*What is being asked*.
In the items below, rename "Screen dimensions" to "Display resolution" wherever it occurs and leave everything else unchanged. Give the resulting text without the pictures.

*Record set*.

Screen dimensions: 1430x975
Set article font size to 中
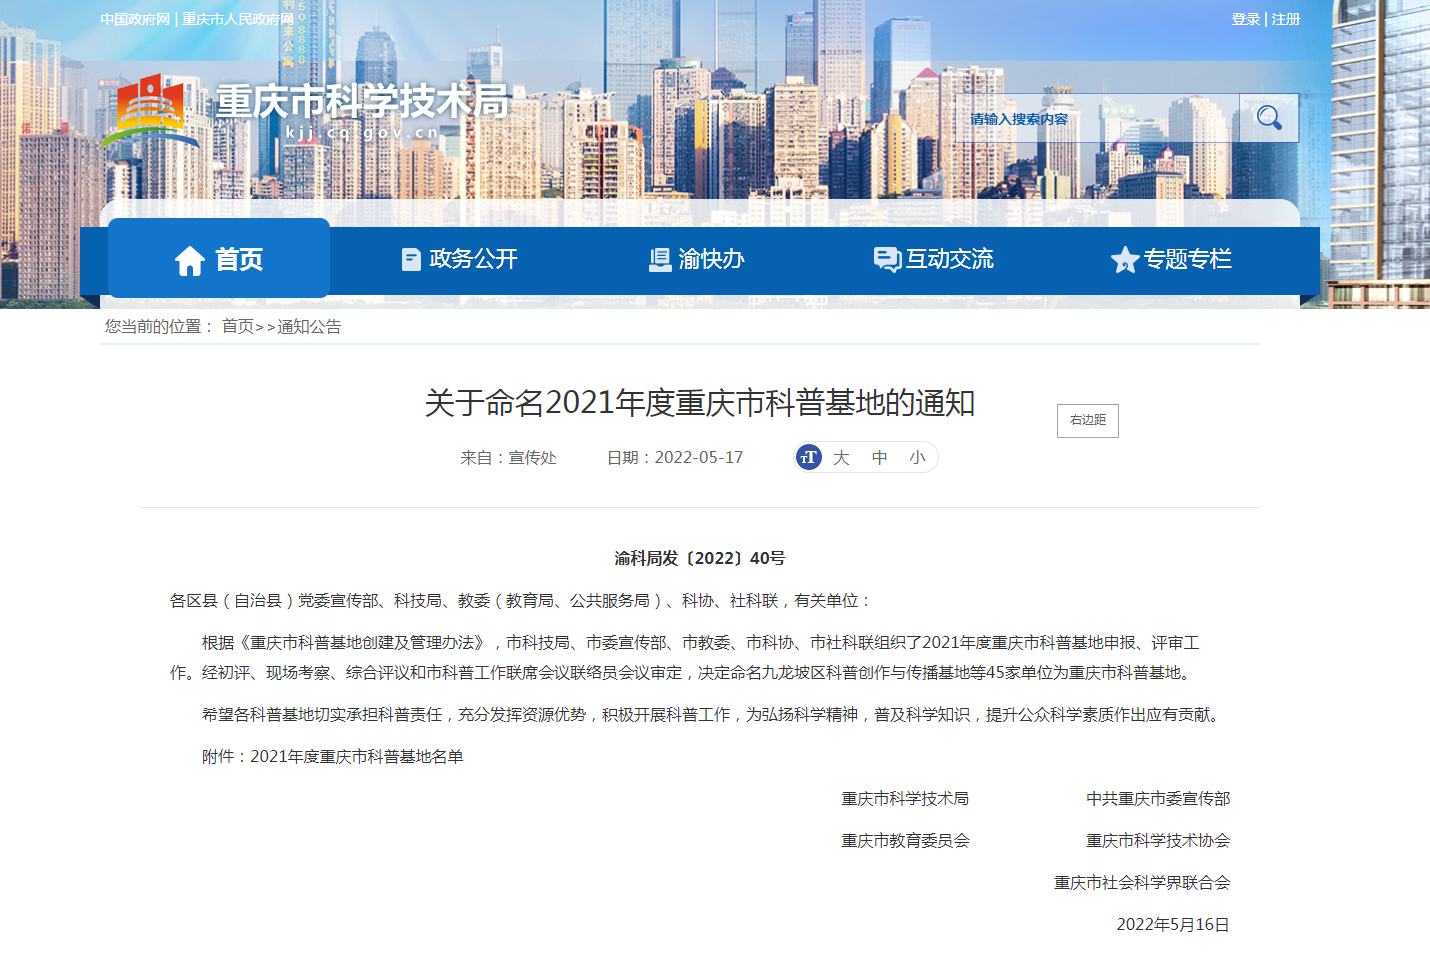pos(879,457)
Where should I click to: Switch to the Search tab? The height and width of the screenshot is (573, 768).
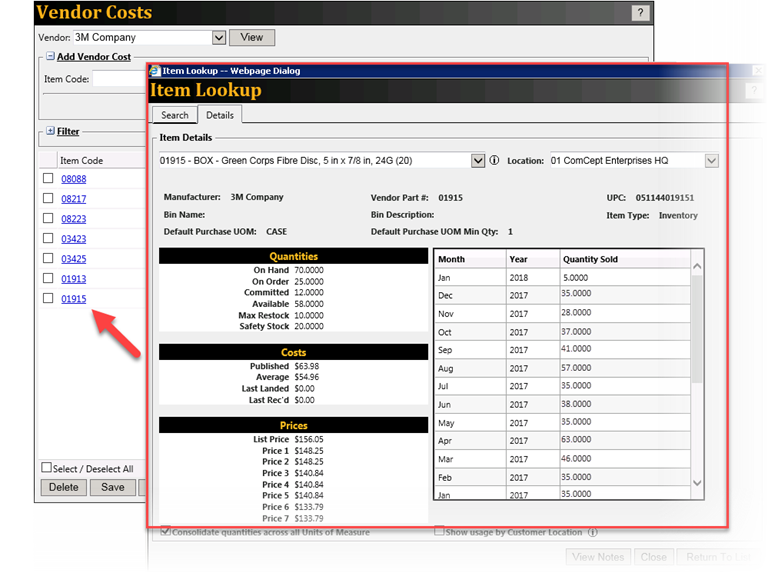174,115
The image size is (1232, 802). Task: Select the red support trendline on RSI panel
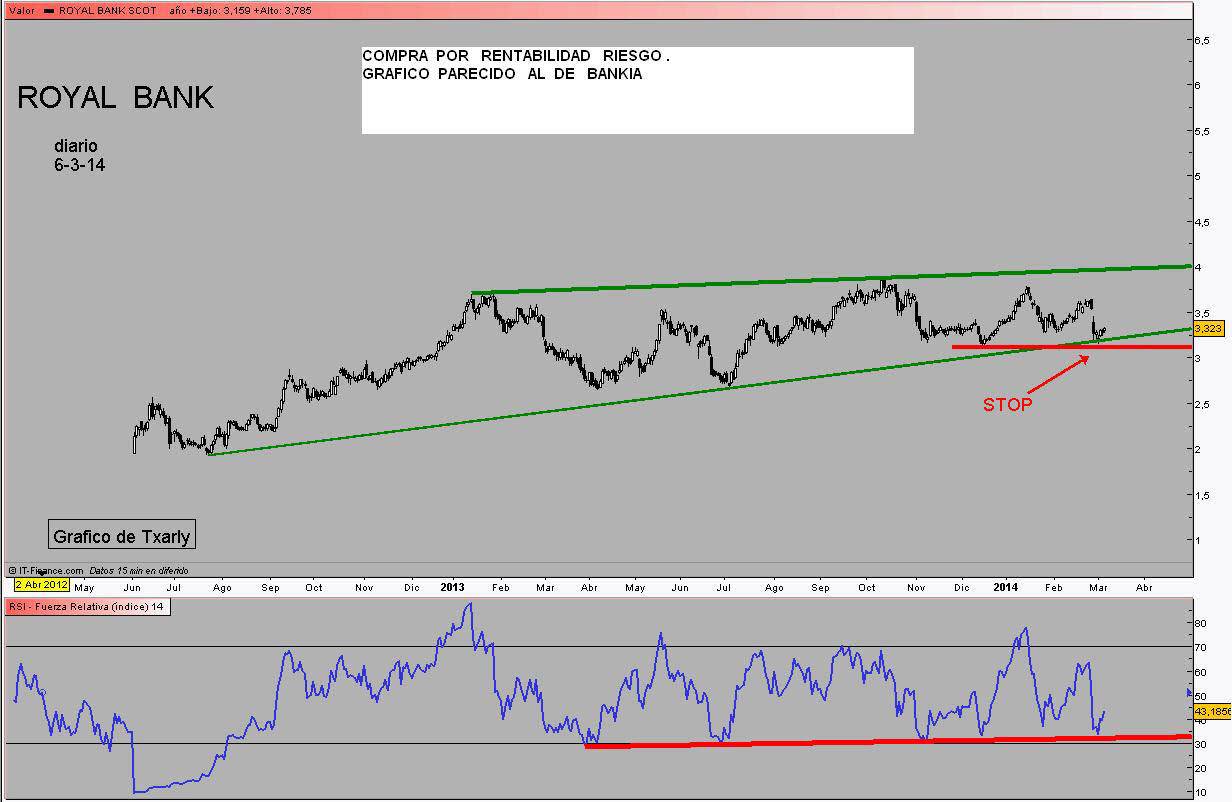point(880,741)
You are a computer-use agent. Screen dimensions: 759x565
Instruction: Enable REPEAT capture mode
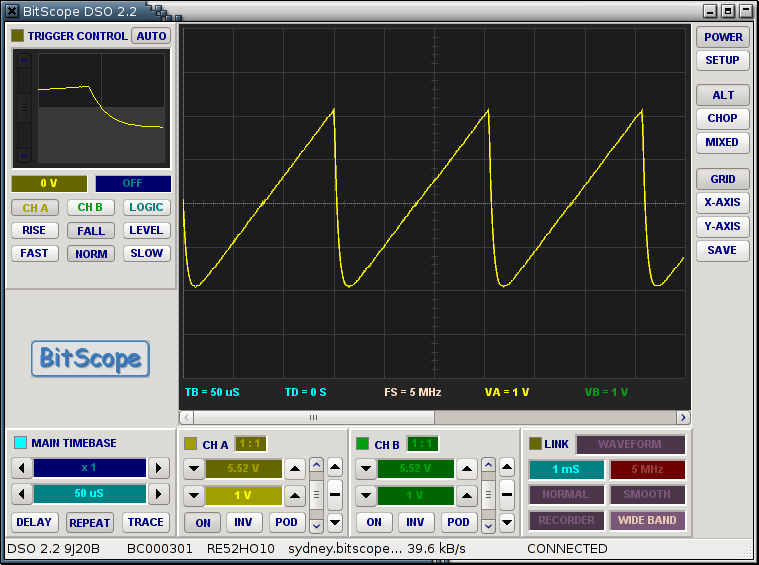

*Response*.
Display resolution: 1430x975
Set article font size to 中
pos(879,457)
Where should I click to: Switch to the Search tab? The height and width of the screenshot is (573, 768).
174,115
The image size is (1232, 802). Task: Select the red support trendline on RSI panel
point(880,741)
You are a computer-use agent. Display resolution: 759x565
Instruction: Enable REPEAT capture mode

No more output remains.